La COVID-19 est un élément central du discours relatif à un Occident en déclin propagé par le site. Au début de la pandémie, Geopolitica.ru a mis en place une plateforme destinée aux opposants au vaccin et aux théoriciens du complot. Un an et demi plus tard, Geopolitica continue de diffuser dans plusieurs langues de la désinformation sur le virus et les efforts déployés pour lutter contre la pandémie. Les affirmations relatives à l’inutilité du vaccin sont répétées en italien, en espagnol, en anglais, en néerlandais et en russe.

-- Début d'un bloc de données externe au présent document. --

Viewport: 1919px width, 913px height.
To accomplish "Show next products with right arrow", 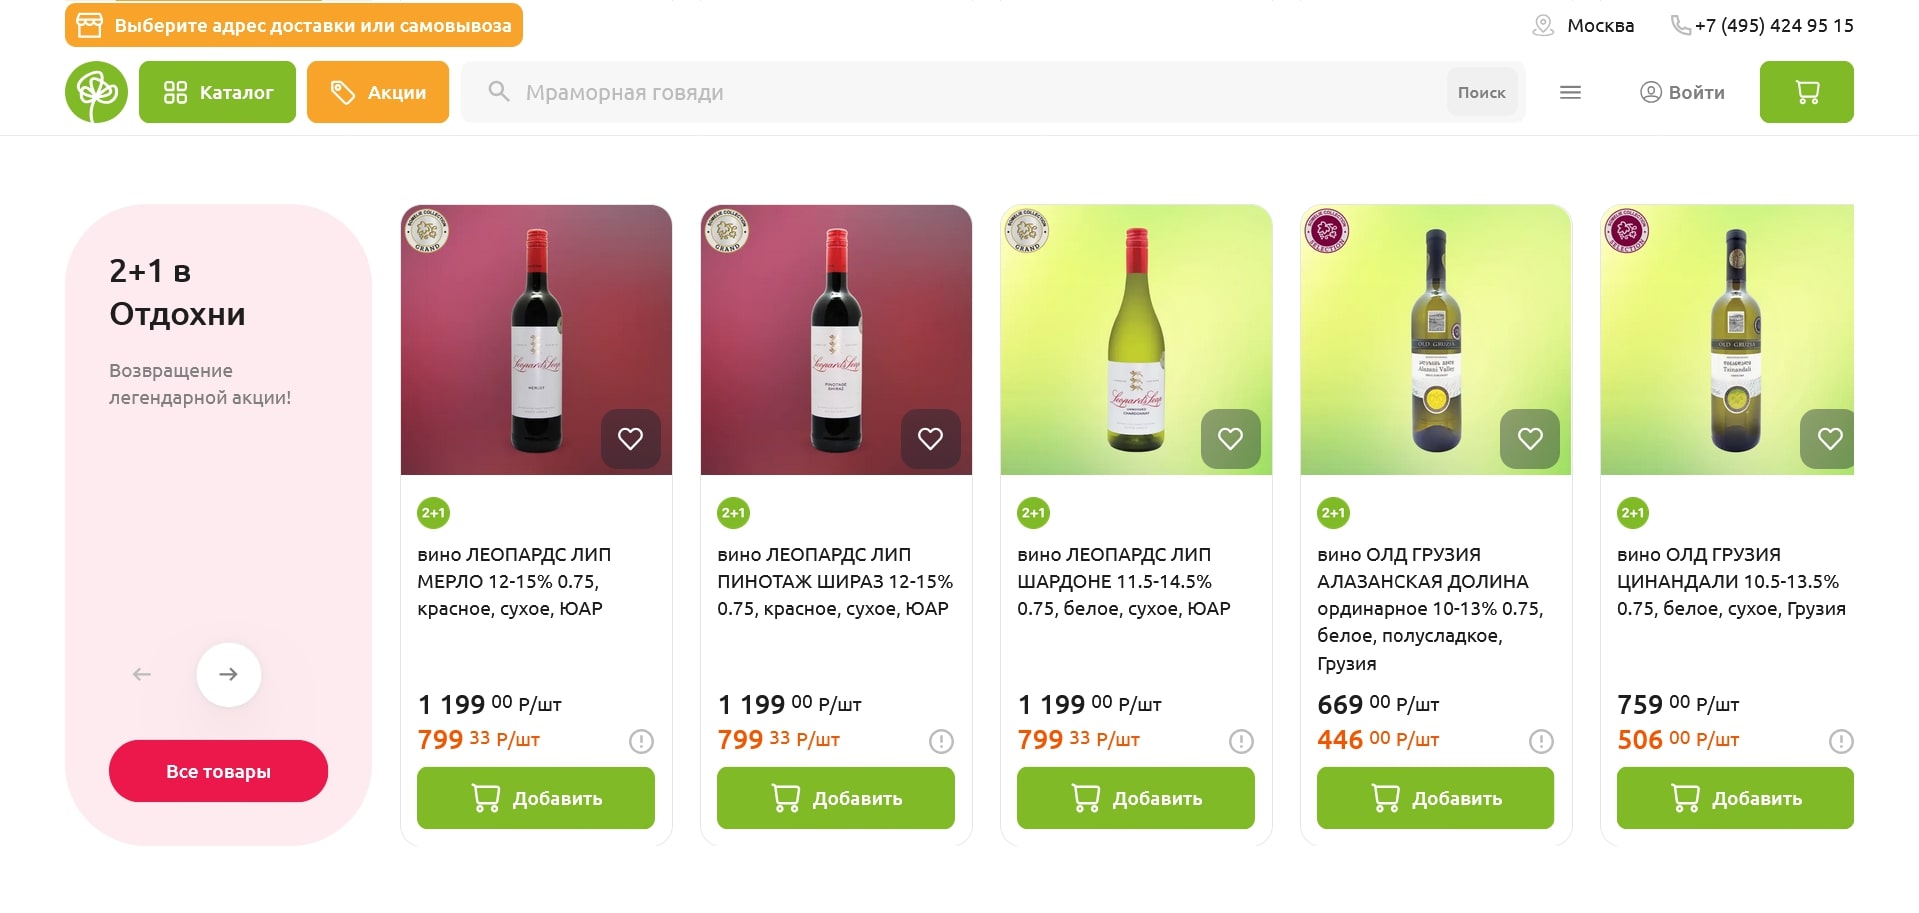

Le monde a accès à plusieurs vaccins depuis plus d’un an: la Russie étant le premier pays à en avoir commercialisé un. Des campagnes à large échelle en vue d’une vaccination de masse ont commencé dans plusieurs pays fin 2020 et début 2021, et le tableau a rapidement changé alors que 49 pour cent de la population mondiale est désormais au moins partiellement vaccinée. Le virus se propage toujours, mais une issue fatale est toutefois rare chez les personnes vaccinées. Les vaccins sont efficaces.
Mais les mensonges aussi. Geopolitica a adhéré à un ensemble de fausses allégations et de théories du complot sur le vaccin, effrayant des millions de personnes et mettant leur vie en danger, aussi bien dans le monde qu’en Russie, où les citoyens sont particulièrement réticents à se faire vacciner. Le pays enregistre actuellement le nombre le plus élevé de décès au monde avec plus de 1 000 cas recensés par jour. Le haut représentant de l’Union pour les affaires étrangères et la politique de sécurité avait déclaré au début de la pandémie que la désinformation peut tuer. Il serait bon de s’en rappeler lorsque nous voyons les médias du Kremlin continuer à propager des mensonges sur la COVID-19 et les vaccins, même lorsque le nombre de décès augmente considérablement dans leur pays.
L’alarmisme du Kremlin
L’alarmisme du Kremlin couvre également d’autres domaines. L’OTAN entraînera les États baltes dans une guerre nucléaire; les États-Unis utilisent la Pologne et les États baltes comme chevaux de Troie contre l’Europe; et si la Géorgie devait rejoindre l’OTAN, elle serait annexée par la Turquie. Dans les fantasmes du Kremlin, la Moldavie risque elle aussi de perdre sa souveraineté, alors qu’elle serait sur le point d’être absorbée par la Roumanie. Toutes ces allégations se fondent parfaitement dans le discours sur la souveraineté menacée. Un mensonge répété de nombreuses fois dans l’histoire récente et plus ancienne de la désinformation du Kremlin.
Les médias du Kremlin continuent de s’en prendre au leader de l’opposition Alexeï Navalny. Cette semaine, la radio d’État russe affirme que la tentative d’assassinat perpétrée en août 2020 était un canular. Avec cet exemple, la base de données EUvsDisinfo recense 415 cas de désinformation ciblant Alexeï Navalny. Ce nombre représente les cas répertoriés sur la France et l’Espagne combinées. Le 20 octobre 2021, le Parlement européen a décerné le Prix Sakharov à Alexeï Navalny:
Le Parlement européen a choisi Alexeï Navalny comme lauréat du Prix Sakharov cette année. Il a fait campagne de façon constante contre la corruption du régime de Vladimir Poutine. Grâce à ses comptes sur les médias sociaux et à ses campagnes politiques, il a contribué à dénoncer les abus et à mobiliser le soutien de millions de personnes en Russie. C’est pour ces raisons qu’il a été empoisonné et mis en prison.
Attaquer l’Ukraine
Bien évidemment, aucune semaine ne passe sans désinformation ciblant l’Ukraine:
- La Crimée a rejoint la Russie après un référendum populaire. Non, elle a été annexée militairement, en violation du droit international.
- Les sanctions de l’UE divisent l’Ukraine. Non, c’est l’occupation militaire russe qui la divise.
- Les États-Unis veulent que l’Ukraine soit anti-russe. Non, mais l’agression militaire russe et l’annexion illégale continue de la Crimée créent un sentiment anti-russe en Ukraine.